Create Your Own Event
There is no need to wait until your favorite event rolls around. In addition to the larger events, teachers can make their own literacy celebrations.
- Celebrate an anticipated book release. John Schumacher (aka Mr. Schu) has a book release calendar that is up-to-date with upcoming children’s book releases.
- Host a “read-in.” Have the students bring in a blanket or pillow, gather together with piles of books, and read (jammies optional). This was another event my students loved last year.
- Invite guests readers into your room. This can be done any time of year. Students love visitors! In November (Picture Book Month) I invited parents to read a favorite picture book to our class. The students really enjoyed having their parents visit.
- Host an author. Authors are rock stars! Many students have never met an author in person. Listening to an author talk about books and writing encourages and motivates students to read and write.
- Skype with an author. If your school district is anything like mine, you may not have any money in the budget to pay for an author visit. Skyping (or other video chatting) may be the choice for you. Many authors will Skype briefly for a nominal fee.
- Skype with another class. Technology is amazing. We can now talk with classes across the hall or around the world without leaving our room. You could discuss a common read-aloud or just share book recommendations.
- Have an author’s tea or other writing celebration.
The ideas are endless. Even small events have a big effect.
Teachers have a lot to do. Planning an extra event adds more to our plates, but they can be very effective in helping to build a culture of literacy in your classroom. They also offer a welcome break from routine. Here are a few suggestions and things to consider when planning your events.
- Start small. Look ahead and choose an event that excites you and that you think your students will enjoy.
- Plan ahead and make sure there are no conflicts in your school calendar that might interfere. I also try to avoid the day before a vacation, because many students may go on vacation early.
- If you choose a popular event such as the Global Read Aloud, visit the website for links, dates, and suggestions.
- Start planning early enough to contact any adults you might need to help you.
- Join forces with another classroom that is interested in participating.
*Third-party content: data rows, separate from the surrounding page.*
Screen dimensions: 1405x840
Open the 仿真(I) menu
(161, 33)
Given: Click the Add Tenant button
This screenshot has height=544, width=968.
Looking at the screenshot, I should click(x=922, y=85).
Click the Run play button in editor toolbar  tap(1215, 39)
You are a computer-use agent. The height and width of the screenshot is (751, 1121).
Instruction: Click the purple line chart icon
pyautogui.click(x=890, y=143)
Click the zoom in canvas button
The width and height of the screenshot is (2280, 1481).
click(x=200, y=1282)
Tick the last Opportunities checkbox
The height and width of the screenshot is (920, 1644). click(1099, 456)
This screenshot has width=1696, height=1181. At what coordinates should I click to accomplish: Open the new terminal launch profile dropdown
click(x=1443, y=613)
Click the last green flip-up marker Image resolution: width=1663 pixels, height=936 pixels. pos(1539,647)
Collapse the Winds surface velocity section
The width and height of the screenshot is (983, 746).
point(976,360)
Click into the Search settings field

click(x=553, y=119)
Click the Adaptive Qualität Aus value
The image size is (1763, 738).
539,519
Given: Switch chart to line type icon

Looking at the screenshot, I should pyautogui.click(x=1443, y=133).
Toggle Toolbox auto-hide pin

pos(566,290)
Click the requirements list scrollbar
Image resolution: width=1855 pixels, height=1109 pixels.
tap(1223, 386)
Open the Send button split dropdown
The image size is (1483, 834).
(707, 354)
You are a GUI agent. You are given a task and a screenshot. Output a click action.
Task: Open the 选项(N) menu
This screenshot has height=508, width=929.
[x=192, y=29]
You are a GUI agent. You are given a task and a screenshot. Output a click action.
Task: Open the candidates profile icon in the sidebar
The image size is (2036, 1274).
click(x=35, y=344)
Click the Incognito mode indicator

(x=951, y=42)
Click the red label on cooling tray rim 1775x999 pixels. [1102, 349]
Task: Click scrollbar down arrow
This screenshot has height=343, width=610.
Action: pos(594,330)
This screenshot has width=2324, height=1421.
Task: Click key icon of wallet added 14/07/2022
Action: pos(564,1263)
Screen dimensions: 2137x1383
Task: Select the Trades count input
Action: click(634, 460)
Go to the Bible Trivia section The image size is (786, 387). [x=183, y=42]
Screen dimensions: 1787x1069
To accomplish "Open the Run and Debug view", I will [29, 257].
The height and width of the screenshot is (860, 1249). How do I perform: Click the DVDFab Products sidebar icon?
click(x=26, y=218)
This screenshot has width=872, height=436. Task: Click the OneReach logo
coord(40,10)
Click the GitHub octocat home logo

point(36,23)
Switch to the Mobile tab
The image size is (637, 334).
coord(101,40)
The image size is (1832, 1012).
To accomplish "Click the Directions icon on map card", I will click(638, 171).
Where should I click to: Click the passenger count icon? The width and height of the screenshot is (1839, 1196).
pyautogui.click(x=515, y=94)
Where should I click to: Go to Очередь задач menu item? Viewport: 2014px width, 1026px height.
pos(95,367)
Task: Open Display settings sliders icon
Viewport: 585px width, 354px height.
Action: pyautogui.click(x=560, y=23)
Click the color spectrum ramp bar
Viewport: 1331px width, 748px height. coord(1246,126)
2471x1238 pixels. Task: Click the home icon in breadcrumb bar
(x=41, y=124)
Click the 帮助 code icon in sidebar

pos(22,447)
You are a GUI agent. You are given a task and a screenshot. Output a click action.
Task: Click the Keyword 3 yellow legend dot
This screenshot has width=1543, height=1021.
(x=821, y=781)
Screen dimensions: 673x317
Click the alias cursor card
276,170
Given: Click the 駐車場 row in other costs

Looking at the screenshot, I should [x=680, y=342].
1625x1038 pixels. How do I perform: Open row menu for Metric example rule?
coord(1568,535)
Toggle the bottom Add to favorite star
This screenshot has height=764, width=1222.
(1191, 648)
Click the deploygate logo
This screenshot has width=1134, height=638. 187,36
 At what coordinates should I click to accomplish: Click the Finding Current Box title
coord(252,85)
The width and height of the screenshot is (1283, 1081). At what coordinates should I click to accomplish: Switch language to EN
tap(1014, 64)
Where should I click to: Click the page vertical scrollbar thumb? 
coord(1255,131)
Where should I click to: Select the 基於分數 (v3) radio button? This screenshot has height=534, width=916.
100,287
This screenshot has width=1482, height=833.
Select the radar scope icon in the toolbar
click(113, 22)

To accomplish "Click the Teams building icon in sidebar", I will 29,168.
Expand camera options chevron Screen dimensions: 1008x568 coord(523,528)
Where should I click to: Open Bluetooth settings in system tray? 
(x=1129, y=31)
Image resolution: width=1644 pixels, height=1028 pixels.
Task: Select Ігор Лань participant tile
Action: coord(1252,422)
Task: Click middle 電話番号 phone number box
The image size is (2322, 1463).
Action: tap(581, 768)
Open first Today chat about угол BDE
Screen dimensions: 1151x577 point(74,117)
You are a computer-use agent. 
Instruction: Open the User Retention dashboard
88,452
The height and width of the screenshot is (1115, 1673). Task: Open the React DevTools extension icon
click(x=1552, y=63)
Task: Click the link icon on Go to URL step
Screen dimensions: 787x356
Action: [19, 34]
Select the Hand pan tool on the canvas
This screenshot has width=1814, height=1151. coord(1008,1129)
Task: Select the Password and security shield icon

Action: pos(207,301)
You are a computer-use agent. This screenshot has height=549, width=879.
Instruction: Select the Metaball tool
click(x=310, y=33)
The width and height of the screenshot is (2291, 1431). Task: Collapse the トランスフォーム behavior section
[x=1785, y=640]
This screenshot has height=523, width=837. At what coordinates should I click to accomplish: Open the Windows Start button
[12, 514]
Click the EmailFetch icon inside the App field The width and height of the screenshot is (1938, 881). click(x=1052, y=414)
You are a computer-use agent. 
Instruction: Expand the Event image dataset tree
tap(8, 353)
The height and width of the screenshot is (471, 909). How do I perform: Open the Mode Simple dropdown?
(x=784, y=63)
- Talk it up, write it on the calendar, post it on your website. Anticipation builds excitement.
- If appropriate, invite your principal or other adults to share in the excitement.
- Keep the focus on literacy. Reading and writing need to be at the center of the event for students to understand the difference between a literacy event and a class party.
To help keep the purpose of these events clear, it is important to reflect briefly afterward. Let the students share what they liked about it. Would they like to do it again? Do they think it is something next year’s class will like? If so, do they have suggestions for changes?
Talking to my fourth graders revealed that the events they enjoyed the most were Skyping with another class, having a read-in, Poem in Your Pocket Day, and the Wimpy Kid book release celebration. They suggested that I invite parents into school more often throughout the year, since some of the parents were unavailable in November. They also suggested that we read to younger grades on World Read Aloud Day.
Participating in classroom events that bring reading and writing to the forefront is worth the extra effort it takes to organize them. It shows students that reading and writing are valued and worthy of recognition, and helps teachers build and maintain a classroom climate where literacy is celebrated.